YOUR GOAL: With nothing added or left out, output the listing that follows.
[Start of section]
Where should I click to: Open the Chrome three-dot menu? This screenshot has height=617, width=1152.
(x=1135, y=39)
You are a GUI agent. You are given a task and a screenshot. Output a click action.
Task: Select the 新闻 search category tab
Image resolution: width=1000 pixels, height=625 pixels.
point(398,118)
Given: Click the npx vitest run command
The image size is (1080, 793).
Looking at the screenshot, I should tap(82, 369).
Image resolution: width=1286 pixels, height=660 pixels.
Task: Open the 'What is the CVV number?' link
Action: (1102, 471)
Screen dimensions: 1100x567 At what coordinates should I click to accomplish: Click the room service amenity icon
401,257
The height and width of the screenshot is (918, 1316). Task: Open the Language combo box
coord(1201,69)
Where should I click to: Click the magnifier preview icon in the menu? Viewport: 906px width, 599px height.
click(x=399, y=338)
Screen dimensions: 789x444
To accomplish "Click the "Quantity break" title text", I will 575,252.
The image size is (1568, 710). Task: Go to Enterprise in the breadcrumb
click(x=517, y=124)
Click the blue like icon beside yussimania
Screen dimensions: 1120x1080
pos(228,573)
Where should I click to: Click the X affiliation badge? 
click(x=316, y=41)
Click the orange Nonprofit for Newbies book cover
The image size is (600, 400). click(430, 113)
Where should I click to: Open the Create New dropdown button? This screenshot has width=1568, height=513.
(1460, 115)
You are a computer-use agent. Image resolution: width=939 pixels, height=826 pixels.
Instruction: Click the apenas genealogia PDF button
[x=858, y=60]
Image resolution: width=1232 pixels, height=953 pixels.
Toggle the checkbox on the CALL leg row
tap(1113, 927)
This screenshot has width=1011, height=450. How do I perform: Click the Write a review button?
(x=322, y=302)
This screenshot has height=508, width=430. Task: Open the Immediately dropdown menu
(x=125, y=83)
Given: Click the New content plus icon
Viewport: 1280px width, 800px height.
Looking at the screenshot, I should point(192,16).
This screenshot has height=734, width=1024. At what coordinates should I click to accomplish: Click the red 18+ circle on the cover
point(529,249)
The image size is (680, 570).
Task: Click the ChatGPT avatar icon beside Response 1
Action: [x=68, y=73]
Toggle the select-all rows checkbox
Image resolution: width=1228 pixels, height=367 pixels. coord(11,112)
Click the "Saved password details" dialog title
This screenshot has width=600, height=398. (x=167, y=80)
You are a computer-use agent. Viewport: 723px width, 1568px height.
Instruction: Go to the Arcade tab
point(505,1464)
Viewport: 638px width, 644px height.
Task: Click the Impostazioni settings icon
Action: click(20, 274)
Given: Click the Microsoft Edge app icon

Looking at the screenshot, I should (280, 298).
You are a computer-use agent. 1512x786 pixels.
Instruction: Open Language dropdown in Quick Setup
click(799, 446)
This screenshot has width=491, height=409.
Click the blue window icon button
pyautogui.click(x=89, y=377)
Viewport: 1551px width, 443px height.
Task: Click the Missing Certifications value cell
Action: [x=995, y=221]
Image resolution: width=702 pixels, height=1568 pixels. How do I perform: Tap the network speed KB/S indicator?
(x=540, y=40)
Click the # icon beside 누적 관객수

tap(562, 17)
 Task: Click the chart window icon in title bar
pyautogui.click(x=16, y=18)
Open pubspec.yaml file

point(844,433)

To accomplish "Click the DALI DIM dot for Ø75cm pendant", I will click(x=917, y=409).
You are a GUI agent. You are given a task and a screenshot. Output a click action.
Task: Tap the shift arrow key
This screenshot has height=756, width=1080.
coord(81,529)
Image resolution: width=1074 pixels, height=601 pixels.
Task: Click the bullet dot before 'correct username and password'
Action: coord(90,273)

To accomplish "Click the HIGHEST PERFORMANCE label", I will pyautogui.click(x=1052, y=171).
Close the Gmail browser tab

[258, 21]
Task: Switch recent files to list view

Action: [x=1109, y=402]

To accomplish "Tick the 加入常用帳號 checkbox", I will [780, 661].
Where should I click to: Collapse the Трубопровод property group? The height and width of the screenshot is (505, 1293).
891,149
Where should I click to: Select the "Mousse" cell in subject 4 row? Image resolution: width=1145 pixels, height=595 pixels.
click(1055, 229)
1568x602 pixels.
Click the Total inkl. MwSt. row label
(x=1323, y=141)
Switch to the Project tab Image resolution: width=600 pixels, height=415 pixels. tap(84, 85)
[End of section]
TASK RESPONSE:
Where should I click to: Open the Chrome three-dot menu? This screenshot has height=617, width=1152.
(x=1135, y=39)
You are a GUI agent. You are given a task and a screenshot. Output a click action.
Task: Select the 新闻 search category tab
Image resolution: width=1000 pixels, height=625 pixels.
point(398,118)
Given: Click the npx vitest run command
The image size is (1080, 793).
Looking at the screenshot, I should tap(82, 369).
Image resolution: width=1286 pixels, height=660 pixels.
Task: Open the 'What is the CVV number?' link
Action: (1102, 471)
Screen dimensions: 1100x567 At what coordinates should I click to accomplish: Click the room service amenity icon
401,257
The height and width of the screenshot is (918, 1316). Task: Open the Language combo box
coord(1201,69)
Where should I click to: Click the magnifier preview icon in the menu? Viewport: 906px width, 599px height.
click(x=399, y=338)
Screen dimensions: 789x444
To accomplish "Click the "Quantity break" title text", I will 575,252.
The image size is (1568, 710). Task: Go to Enterprise in the breadcrumb
click(x=517, y=124)
Click the blue like icon beside yussimania
Screen dimensions: 1120x1080
pos(228,573)
Where should I click to: Click the X affiliation badge? 
click(x=316, y=41)
Click the orange Nonprofit for Newbies book cover
The image size is (600, 400). click(430, 113)
Where should I click to: Open the Create New dropdown button? This screenshot has width=1568, height=513.
(1460, 115)
You are a computer-use agent. Image resolution: width=939 pixels, height=826 pixels.
Instruction: Click the apenas genealogia PDF button
[x=858, y=60]
Image resolution: width=1232 pixels, height=953 pixels.
Toggle the checkbox on the CALL leg row
tap(1113, 927)
This screenshot has width=1011, height=450. How do I perform: Click the Write a review button?
(x=322, y=302)
This screenshot has height=508, width=430. Task: Open the Immediately dropdown menu
(x=125, y=83)
Given: Click the New content plus icon
Viewport: 1280px width, 800px height.
Looking at the screenshot, I should point(192,16).
This screenshot has height=734, width=1024. At what coordinates should I click to accomplish: Click the red 18+ circle on the cover
point(529,249)
The image size is (680, 570).
Task: Click the ChatGPT avatar icon beside Response 1
Action: [x=68, y=73]
Toggle the select-all rows checkbox
Image resolution: width=1228 pixels, height=367 pixels. coord(11,112)
Click the "Saved password details" dialog title
This screenshot has width=600, height=398. (x=167, y=80)
You are a computer-use agent. Viewport: 723px width, 1568px height.
Instruction: Go to the Arcade tab
point(505,1464)
Viewport: 638px width, 644px height.
Task: Click the Impostazioni settings icon
Action: click(20, 274)
Given: Click the Microsoft Edge app icon

Looking at the screenshot, I should (280, 298).
You are a computer-use agent. 1512x786 pixels.
Instruction: Open Language dropdown in Quick Setup
click(799, 446)
This screenshot has width=491, height=409.
Click the blue window icon button
pyautogui.click(x=89, y=377)
Viewport: 1551px width, 443px height.
Task: Click the Missing Certifications value cell
Action: [x=995, y=221]
Image resolution: width=702 pixels, height=1568 pixels. How do I perform: Tap the network speed KB/S indicator?
(x=540, y=40)
Click the # icon beside 누적 관객수

tap(562, 17)
 Task: Click the chart window icon in title bar
pyautogui.click(x=16, y=18)
Open pubspec.yaml file

point(844,433)

To accomplish "Click the DALI DIM dot for Ø75cm pendant", I will click(x=917, y=409).
You are a GUI agent. You are given a task and a screenshot. Output a click action.
Task: Tap the shift arrow key
This screenshot has height=756, width=1080.
coord(81,529)
Image resolution: width=1074 pixels, height=601 pixels.
Task: Click the bullet dot before 'correct username and password'
Action: coord(90,273)

To accomplish "Click the HIGHEST PERFORMANCE label", I will pyautogui.click(x=1052, y=171).
Close the Gmail browser tab

[258, 21]
Task: Switch recent files to list view

Action: [x=1109, y=402]

To accomplish "Tick the 加入常用帳號 checkbox", I will [780, 661].
Where should I click to: Collapse the Трубопровод property group? The height and width of the screenshot is (505, 1293).
891,149
Where should I click to: Select the "Mousse" cell in subject 4 row? Image resolution: width=1145 pixels, height=595 pixels.
click(1055, 229)
1568x602 pixels.
Click the Total inkl. MwSt. row label
(x=1323, y=141)
Switch to the Project tab Image resolution: width=600 pixels, height=415 pixels. tap(84, 85)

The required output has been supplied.